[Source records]
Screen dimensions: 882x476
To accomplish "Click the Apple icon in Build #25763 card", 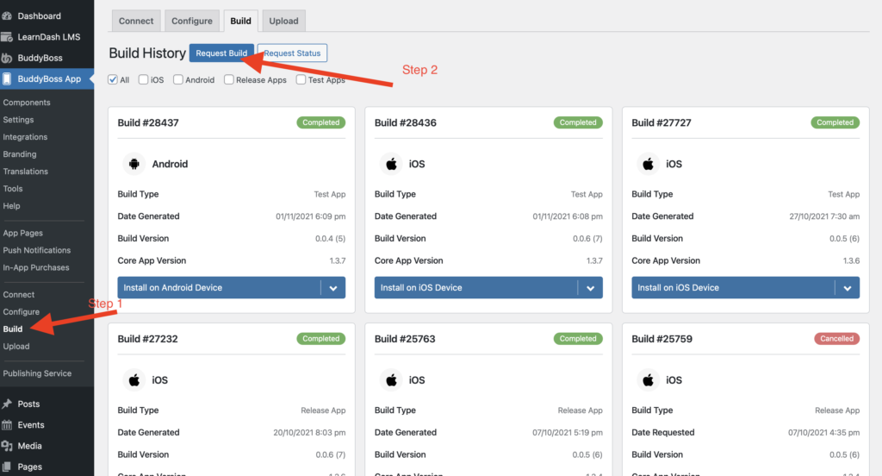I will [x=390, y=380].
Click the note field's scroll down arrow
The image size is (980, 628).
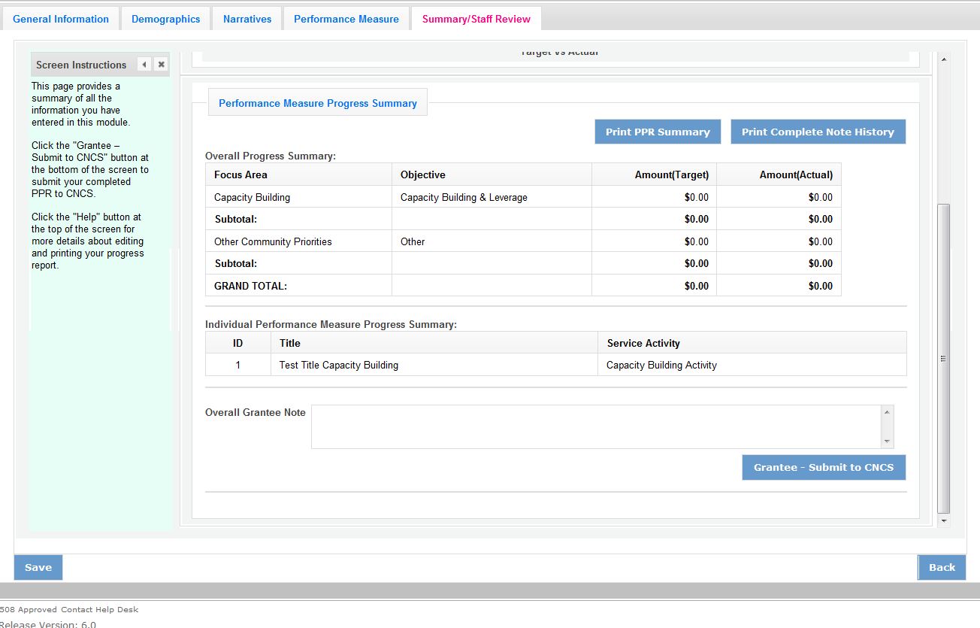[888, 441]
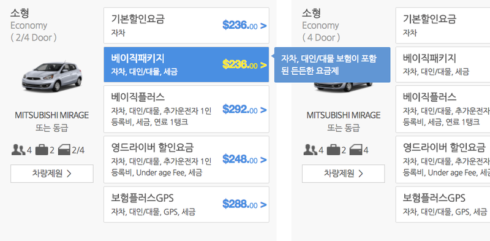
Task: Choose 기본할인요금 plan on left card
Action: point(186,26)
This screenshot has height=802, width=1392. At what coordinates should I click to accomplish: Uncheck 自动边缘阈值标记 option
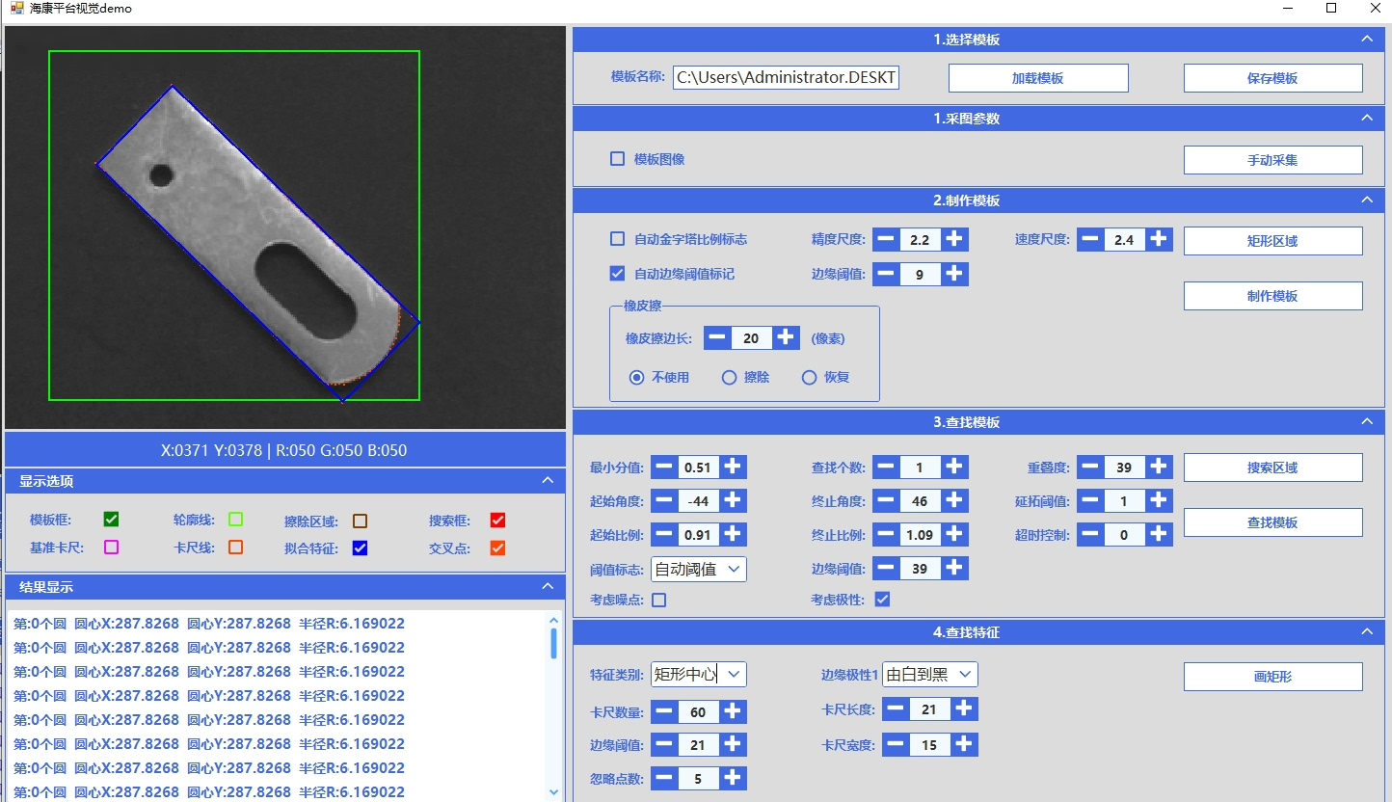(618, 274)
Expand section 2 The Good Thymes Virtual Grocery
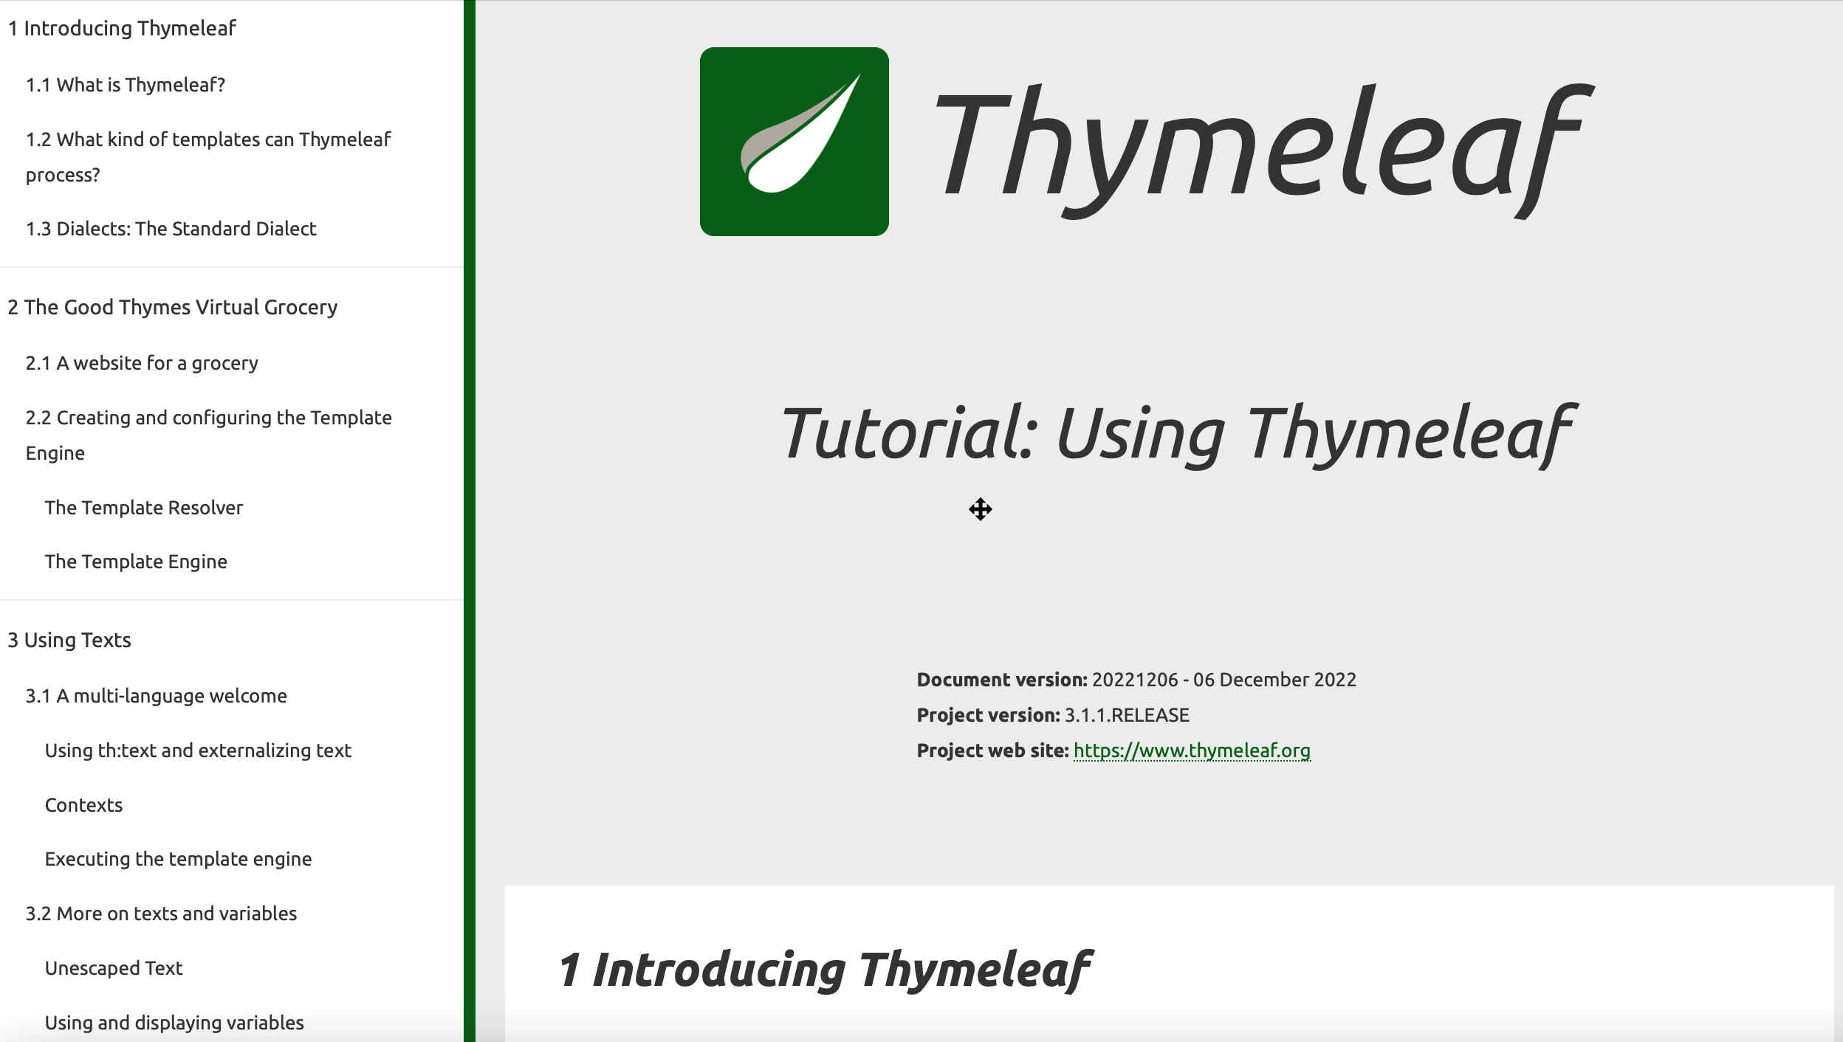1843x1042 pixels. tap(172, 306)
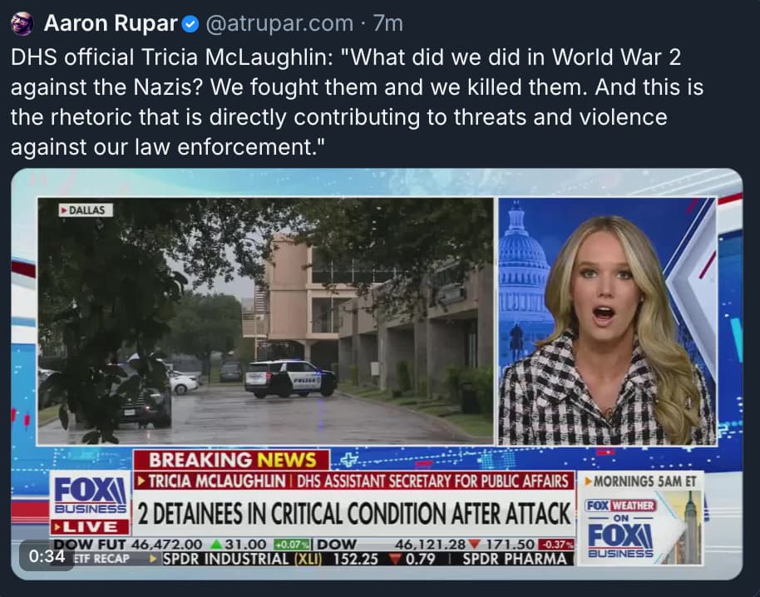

* **Task item**
Your task is to repeat, word for word and with no picture, every line from the one that contains "Expand section 2" through the last line of the data.

* **Exercise response**
Expand section 2 The Good Thymes Virtual Grocery
1843x1042 pixels. tap(172, 306)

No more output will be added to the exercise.